On the day when President Wilson was inaugurated to his second term,
this country had its fiftieth anniversary of the introduction of
wood-pulp. Were it not for a series of lucky chances that developed into
opportunity, this wood-pulp anniversary might have remained for our
children's children.

Have you ever given thought to the accidentalism of many great
discoveries? The element of haphazard is generally combined with a
series of coincidences. Looking back over the developments that led to
gigantic contributions to our civilization, one cannot fail to be struck
by the coordination of events. Apparently there always has been a
conspiracy of natural forces to compel men of thought and
resourcefulness to add another asset to progress.

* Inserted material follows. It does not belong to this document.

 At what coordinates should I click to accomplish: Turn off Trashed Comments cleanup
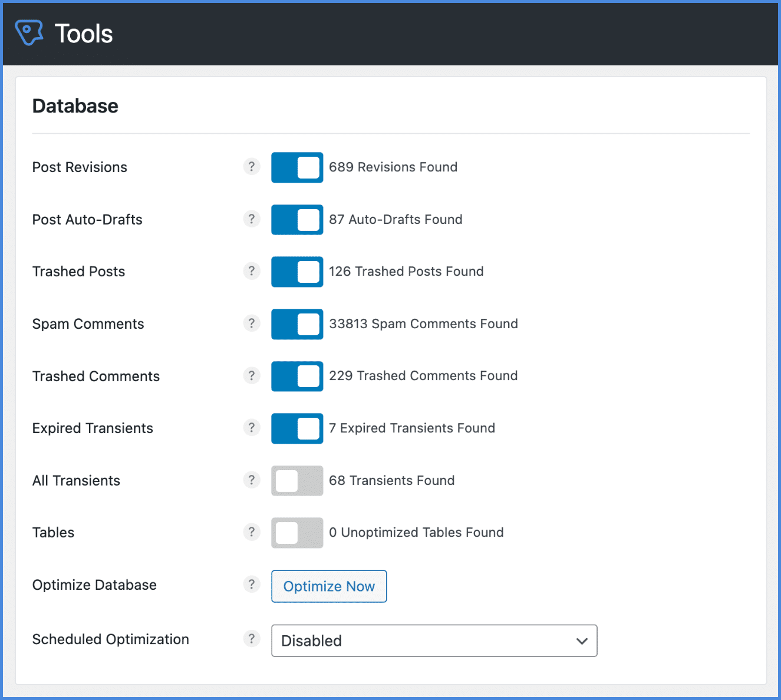coord(296,376)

Your earliest school readers have been full of these--for instance, Watt
and his steam-kettle, Franklin and his kite. Now the youngsters are
reading that the Wrights derived a fundamental principle of
aviation--the warping-tip--from the flight of crows. With the awe comes
a disquieting thought. How far back should we be were it not for these
fortuitous circumstances?

Among all the great things that have been given to the world in the last
three-quarters of a century, few measure beside the wood-pulp industry.
With its related trades and sciences, it is comprised within the ten
great activities of mankind. In manufacture and distribution, it employs
an army matching in size the Russian battle hordes. Its figures of
investment and production are comparable to the debts of the great war.

Yet it remained for a wasp and Gottfried Keller to bring us out of the
era of rag paper. Together, they saved us from a retardation of
universal thought. Therefore, let us consider the agents.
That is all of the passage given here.